Beginning at the line that includes "Task: Reload the CUPS admin page" in the entries below, print each line exactly as it appears, through the last one.

● **Exercise materials**
──────────

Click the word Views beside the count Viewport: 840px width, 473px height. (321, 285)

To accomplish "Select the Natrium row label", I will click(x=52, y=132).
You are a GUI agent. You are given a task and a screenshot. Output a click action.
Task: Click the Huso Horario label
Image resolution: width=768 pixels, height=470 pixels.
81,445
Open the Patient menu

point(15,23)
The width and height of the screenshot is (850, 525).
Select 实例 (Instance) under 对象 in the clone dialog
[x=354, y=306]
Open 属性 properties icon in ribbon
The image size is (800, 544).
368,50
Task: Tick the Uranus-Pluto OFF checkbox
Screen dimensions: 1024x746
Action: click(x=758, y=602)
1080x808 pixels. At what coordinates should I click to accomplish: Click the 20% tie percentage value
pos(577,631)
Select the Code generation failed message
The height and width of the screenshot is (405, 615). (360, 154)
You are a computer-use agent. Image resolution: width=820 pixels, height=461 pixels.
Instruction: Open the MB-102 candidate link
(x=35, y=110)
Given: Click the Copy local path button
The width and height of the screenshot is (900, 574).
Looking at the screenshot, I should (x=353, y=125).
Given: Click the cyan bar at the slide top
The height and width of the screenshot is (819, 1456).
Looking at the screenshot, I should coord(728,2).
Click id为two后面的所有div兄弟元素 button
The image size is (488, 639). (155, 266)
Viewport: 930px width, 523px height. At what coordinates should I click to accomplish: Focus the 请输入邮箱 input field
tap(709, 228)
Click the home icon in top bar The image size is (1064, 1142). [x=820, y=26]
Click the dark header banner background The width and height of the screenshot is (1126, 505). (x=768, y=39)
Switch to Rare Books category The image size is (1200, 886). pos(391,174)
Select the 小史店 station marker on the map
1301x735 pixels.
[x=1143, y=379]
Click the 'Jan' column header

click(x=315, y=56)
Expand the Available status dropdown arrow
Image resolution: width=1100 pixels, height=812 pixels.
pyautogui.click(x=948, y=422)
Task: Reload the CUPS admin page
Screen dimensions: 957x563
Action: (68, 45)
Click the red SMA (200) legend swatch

──────────

● **Result of the task**
Task: Reload the CUPS admin page
Screen dimensions: 957x563
Action: (68, 45)
Click the red SMA (200) legend swatch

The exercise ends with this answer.